▸ TASK REQUIREMENTS: Convert every line of the items below into a JSON list of strings, one string per line, omitting blank lines.

⁂

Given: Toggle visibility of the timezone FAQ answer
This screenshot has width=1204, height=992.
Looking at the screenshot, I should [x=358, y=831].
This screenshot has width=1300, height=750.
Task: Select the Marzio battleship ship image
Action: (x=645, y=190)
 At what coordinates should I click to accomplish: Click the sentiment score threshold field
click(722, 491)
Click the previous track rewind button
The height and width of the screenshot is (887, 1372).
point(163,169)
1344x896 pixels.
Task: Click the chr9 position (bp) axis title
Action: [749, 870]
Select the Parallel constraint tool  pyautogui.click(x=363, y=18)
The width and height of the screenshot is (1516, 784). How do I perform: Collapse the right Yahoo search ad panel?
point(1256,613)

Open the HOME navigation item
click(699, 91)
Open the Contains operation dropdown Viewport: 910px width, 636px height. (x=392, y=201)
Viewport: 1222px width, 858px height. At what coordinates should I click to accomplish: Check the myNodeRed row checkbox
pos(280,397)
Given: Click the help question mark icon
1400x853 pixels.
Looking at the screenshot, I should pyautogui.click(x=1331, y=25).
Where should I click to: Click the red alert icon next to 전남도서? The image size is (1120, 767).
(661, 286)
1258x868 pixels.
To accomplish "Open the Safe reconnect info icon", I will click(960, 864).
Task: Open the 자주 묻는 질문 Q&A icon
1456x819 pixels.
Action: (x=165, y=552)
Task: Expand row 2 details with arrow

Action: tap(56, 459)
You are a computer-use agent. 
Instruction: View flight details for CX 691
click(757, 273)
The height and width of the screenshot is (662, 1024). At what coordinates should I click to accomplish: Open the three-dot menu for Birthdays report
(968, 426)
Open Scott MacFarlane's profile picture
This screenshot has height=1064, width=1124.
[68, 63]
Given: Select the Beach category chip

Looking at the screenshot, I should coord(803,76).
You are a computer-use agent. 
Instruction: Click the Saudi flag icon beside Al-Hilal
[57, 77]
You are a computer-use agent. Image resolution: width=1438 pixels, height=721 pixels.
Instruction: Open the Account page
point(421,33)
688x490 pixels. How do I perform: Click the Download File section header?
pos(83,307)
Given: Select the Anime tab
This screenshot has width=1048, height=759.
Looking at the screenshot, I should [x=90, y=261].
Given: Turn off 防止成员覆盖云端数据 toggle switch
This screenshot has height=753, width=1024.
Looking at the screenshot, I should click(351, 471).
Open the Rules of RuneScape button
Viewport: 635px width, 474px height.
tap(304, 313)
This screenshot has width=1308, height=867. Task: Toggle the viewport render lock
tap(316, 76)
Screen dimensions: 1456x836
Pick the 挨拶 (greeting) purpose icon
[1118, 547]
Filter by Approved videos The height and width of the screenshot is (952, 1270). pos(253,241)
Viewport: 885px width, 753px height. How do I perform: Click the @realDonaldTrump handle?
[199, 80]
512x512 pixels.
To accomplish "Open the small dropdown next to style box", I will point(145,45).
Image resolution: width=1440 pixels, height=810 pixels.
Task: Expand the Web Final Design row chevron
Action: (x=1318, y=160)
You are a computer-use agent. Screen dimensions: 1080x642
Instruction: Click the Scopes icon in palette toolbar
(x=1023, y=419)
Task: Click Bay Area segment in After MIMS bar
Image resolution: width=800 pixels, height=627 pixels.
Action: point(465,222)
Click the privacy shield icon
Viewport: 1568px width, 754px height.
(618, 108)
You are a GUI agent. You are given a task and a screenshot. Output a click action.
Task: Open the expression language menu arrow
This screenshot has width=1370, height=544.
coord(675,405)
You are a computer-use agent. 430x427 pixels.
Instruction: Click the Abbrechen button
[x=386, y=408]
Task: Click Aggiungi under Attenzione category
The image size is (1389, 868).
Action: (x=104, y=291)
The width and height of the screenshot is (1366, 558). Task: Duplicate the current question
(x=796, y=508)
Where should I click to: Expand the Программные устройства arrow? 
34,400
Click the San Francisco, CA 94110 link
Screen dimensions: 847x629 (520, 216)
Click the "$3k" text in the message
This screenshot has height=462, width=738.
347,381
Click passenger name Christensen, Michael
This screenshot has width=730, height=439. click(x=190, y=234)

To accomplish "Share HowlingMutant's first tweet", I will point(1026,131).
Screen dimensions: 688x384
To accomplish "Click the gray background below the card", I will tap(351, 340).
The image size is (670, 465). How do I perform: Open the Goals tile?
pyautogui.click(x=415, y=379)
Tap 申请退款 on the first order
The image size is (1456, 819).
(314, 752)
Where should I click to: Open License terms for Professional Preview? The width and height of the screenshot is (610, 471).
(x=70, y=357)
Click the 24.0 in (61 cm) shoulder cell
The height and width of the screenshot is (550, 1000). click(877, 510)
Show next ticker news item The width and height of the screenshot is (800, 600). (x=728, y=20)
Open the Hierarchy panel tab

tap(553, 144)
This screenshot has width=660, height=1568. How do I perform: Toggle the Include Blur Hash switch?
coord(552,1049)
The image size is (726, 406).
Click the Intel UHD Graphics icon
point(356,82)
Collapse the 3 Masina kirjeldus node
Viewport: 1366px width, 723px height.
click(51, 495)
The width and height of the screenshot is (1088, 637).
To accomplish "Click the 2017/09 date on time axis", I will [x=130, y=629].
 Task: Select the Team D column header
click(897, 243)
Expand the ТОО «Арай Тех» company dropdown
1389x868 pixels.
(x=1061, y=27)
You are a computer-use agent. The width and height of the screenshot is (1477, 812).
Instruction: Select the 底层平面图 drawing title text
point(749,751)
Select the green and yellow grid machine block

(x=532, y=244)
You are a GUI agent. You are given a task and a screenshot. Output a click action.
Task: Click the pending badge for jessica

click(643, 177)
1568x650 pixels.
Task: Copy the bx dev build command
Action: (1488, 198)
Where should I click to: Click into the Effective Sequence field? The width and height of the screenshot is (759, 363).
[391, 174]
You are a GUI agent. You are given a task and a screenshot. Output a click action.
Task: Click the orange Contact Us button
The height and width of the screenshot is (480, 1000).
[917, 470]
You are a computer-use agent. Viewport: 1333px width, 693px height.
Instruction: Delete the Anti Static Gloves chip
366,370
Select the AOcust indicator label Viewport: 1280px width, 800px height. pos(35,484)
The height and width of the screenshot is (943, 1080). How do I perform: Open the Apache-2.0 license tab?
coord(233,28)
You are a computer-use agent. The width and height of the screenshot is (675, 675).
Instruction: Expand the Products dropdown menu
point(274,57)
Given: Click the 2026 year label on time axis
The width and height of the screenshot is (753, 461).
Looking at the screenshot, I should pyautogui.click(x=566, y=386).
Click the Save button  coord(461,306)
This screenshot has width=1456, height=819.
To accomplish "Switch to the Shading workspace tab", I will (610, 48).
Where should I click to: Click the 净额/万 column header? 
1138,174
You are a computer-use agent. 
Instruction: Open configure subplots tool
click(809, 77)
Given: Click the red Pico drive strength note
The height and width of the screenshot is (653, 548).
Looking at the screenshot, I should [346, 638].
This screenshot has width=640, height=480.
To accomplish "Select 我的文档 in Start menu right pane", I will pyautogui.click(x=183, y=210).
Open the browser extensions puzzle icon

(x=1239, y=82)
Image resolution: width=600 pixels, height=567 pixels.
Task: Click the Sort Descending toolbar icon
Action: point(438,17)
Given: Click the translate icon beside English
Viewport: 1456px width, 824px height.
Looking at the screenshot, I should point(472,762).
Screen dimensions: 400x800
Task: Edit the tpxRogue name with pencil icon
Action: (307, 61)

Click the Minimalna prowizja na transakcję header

⁂

▸ THE COMPLETED TASK:
[
  "Given: Toggle visibility of the timezone FAQ answer",
  "This screenshot has width=1204, height=992.",
  "Looking at the screenshot, I should [x=358, y=831].",
  "This screenshot has width=1300, height=750.",
  "Task: Select the Marzio battleship ship image",
  "Action: (x=645, y=190)",
  " At what coordinates should I click to accomplish: Click the sentiment score threshold field",
  "click(722, 491)",
  "Click the previous track rewind button",
  "The height and width of the screenshot is (887, 1372).",
  "point(163,169)",
  "1344x896 pixels.",
  "Task: Click the chr9 position (bp) axis title",
  "Action: [749, 870]",
  "Select the Parallel constraint tool  pyautogui.click(x=363, y=18)",
  "The width and height of the screenshot is (1516, 784). How do I perform: Collapse the right Yahoo search ad panel?",
  "point(1256,613)",
  "Open the HOME navigation item",
  "click(699, 91)",
  "Open the Contains operation dropdown Viewport: 910px width, 636px height. (x=392, y=201)",
  "Viewport: 1222px width, 858px height. At what coordinates should I click to accomplish: Check the myNodeRed row checkbox",
  "pos(280,397)",
  "Given: Click the help question mark icon",
  "1400x853 pixels.",
  "Looking at the screenshot, I should pyautogui.click(x=1331, y=25).",
  "Where should I click to: Click the red alert icon next to 전남도서? The image size is (1120, 767).",
  "(661, 286)",
  "1258x868 pixels.",
  "To accomplish \"Open the Safe reconnect info icon\", I will click(960, 864).",
  "Task: Open the 자주 묻는 질문 Q&A icon",
  "1456x819 pixels.",
  "Action: (x=165, y=552)",
  "Task: Expand row 2 details with arrow",
  "Action: tap(56, 459)",
  "You are a computer-use agent. ",
  "Instruction: View flight details for CX 691",
  "click(757, 273)",
  "The height and width of the screenshot is (662, 1024). At what coordinates should I click to accomplish: Open the three-dot menu for Birthdays report",
  "(968, 426)",
  "Open Scott MacFarlane's profile picture",
  "This screenshot has height=1064, width=1124.",
  "[68, 63]",
  "Given: Select the Beach category chip",
  "Looking at the screenshot, I should coord(803,76).",
  "You are a computer-use agent. ",
  "Instruction: Click the Saudi flag icon beside Al-Hilal",
  "[57, 77]",
  "You are a computer-use agent. Image resolution: width=1438 pixels, height=721 pixels.",
  "Instruction: Open the Account page",
  "point(421,33)",
  "688x490 pixels. How do I perform: Click the Download File section header?",
  "pos(83,307)",
  "Given: Select the Anime tab",
  "This screenshot has width=1048, height=759.",
  "Looking at the screenshot, I should [x=90, y=261].",
  "Given: Turn off 防止成员覆盖云端数据 toggle switch",
  "This screenshot has height=753, width=1024.",
  "Looking at the screenshot, I should click(351, 471).",
  "Open the Rules of RuneScape button",
  "Viewport: 635px width, 474px height.",
  "tap(304, 313)",
  "This screenshot has width=1308, height=867. Task: Toggle the viewport render lock",
  "tap(316, 76)",
  "Screen dimensions: 1456x836",
  "Pick the 挨拶 (greeting) purpose icon",
  "[1118, 547]",
  "Filter by Approved videos The height and width of the screenshot is (952, 1270). pos(253,241)",
  "Viewport: 885px width, 753px height. How do I perform: Click the @realDonaldTrump handle?",
  "[199, 80]",
  "512x512 pixels.",
  "To accomplish \"Open the small dropdown next to style box\", I will point(145,45).",
  "Image resolution: width=1440 pixels, height=810 pixels.",
  "Task: Expand the Web Final Design row chevron",
  "Action: (x=1318, y=160)",
  "You are a computer-use agent. Screen dimensions: 1080x642",
  "Instruction: Click the Scopes icon in palette toolbar",
  "(x=1023, y=419)",
  "Task: Click Bay Area segment in After MIMS bar",
  "Image resolution: width=800 pixels, height=627 pixels.",
  "Action: point(465,222)",
  "Click the privacy shield icon",
  "Viewport: 1568px width, 754px height.",
  "(618, 108)",
  "You are a GUI agent. You are given a task and a screenshot. Output a click action.",
  "Task: Open the expression language menu arrow",
  "This screenshot has width=1370, height=544.",
  "coord(675,405)",
  "You are a computer-use agent. 430x427 pixels.",
  "Instruction: Click the Abbrechen button",
  "[x=386, y=408]",
  "Task: Click Aggiungi under Attenzione category",
  "The image size is (1389, 868).",
  "Action: (x=104, y=291)",
  "The width and height of the screenshot is (1366, 558). Task: Duplicate the current question",
  "(x=796, y=508)",
  "Where should I click to: Expand the Программные устройства arrow? ",
  "34,400",
  "Click the San Francisco, CA 94110 link",
  "Screen dimensions: 847x629 (520, 216)",
  "Click the \"$3k\" text in the message",
  "This screenshot has height=462, width=738.",
  "347,381",
  "Click passenger name Christensen, Michael",
  "This screenshot has width=730, height=439. click(x=190, y=234)",
  "To accomplish \"Share HowlingMutant's first tweet\", I will point(1026,131).",
  "Screen dimensions: 688x384",
  "To accomplish \"Click the gray background below the card\", I will tap(351, 340).",
  "The image size is (670, 465). How do I perform: Open the Goals tile?",
  "pyautogui.click(x=415, y=379)",
  "Tap 申请退款 on the first order",
  "The image size is (1456, 819).",
  "(314, 752)",
  "Where should I click to: Open License terms for Professional Preview? The width and height of the screenshot is (610, 471).",
  "(x=70, y=357)",
  "Click the 24.0 in (61 cm) shoulder cell",
  "The height and width of the screenshot is (550, 1000). click(877, 510)",
  "Show next ticker news item The width and height of the screenshot is (800, 600). (x=728, y=20)",
  "Open the Hierarchy panel tab",
  "tap(553, 144)",
  "This screenshot has width=660, height=1568. How do I perform: Toggle the Include Blur Hash switch?",
  "coord(552,1049)",
  "The image size is (726, 406).",
  "Click the Intel UHD Graphics icon",
  "point(356,82)",
  "Collapse the 3 Masina kirjeldus node",
  "Viewport: 1366px width, 723px height.",
  "click(51, 495)",
  "The width and height of the screenshot is (1088, 637).",
  "To accomplish \"Click the 2017/09 date on time axis\", I will [x=130, y=629].",
  " Task: Select the Team D column header",
  "click(897, 243)",
  "Expand the ТОО «Арай Тех» company dropdown",
  "1389x868 pixels.",
  "(x=1061, y=27)",
  "You are a computer-use agent. The width and height of the screenshot is (1477, 812).",
  "Instruction: Select the 底层平面图 drawing title text",
  "point(749,751)",
  "Select the green and yellow grid machine block",
  "(x=532, y=244)",
  "You are a GUI agent. You are given a task and a screenshot. Output a click action.",
  "Task: Click the pending badge for jessica",
  "click(643, 177)",
  "1568x650 pixels.",
  "Task: Copy the bx dev build command",
  "Action: (1488, 198)",
  "Where should I click to: Click into the Effective Sequence field? The width and height of the screenshot is (759, 363).",
  "[391, 174]",
  "You are a GUI agent. You are given a task and a screenshot. Output a click action.",
  "Task: Click the orange Contact Us button",
  "The height and width of the screenshot is (480, 1000).",
  "[917, 470]",
  "You are a computer-use agent. Viewport: 1333px width, 693px height.",
  "Instruction: Delete the Anti Static Gloves chip",
  "366,370",
  "Select the AOcust indicator label Viewport: 1280px width, 800px height. pos(35,484)",
  "The height and width of the screenshot is (943, 1080). How do I perform: Open the Apache-2.0 license tab?",
  "coord(233,28)",
  "You are a computer-use agent. The width and height of the screenshot is (675, 675).",
  "Instruction: Expand the Products dropdown menu",
  "point(274,57)",
  "Given: Click the 2026 year label on time axis",
  "The width and height of the screenshot is (753, 461).",
  "Looking at the screenshot, I should pyautogui.click(x=566, y=386).",
  "Click the Save button  coord(461,306)",
  "This screenshot has width=1456, height=819.",
  "To accomplish \"Switch to the Shading workspace tab\", I will (610, 48).",
  "Where should I click to: Click the 净额/万 column header? ",
  "1138,174",
  "You are a computer-use agent. ",
  "Instruction: Open configure subplots tool",
  "click(809, 77)",
  "Given: Click the red Pico drive strength note",
  "The height and width of the screenshot is (653, 548).",
  "Looking at the screenshot, I should [346, 638].",
  "This screenshot has width=640, height=480.",
  "To accomplish \"Select 我的文档 in Start menu right pane\", I will pyautogui.click(x=183, y=210).",
  "Open the browser extensions puzzle icon",
  "(x=1239, y=82)",
  "Image resolution: width=600 pixels, height=567 pixels.",
  "Task: Click the Sort Descending toolbar icon",
  "Action: point(438,17)",
  "Given: Click the translate icon beside English",
  "Viewport: 1456px width, 824px height.",
  "Looking at the screenshot, I should point(472,762).",
  "Screen dimensions: 400x800",
  "Task: Edit the tpxRogue name with pencil icon",
  "Action: (307, 61)",
  "Click the Minimalna prowizja na transakcję header"
]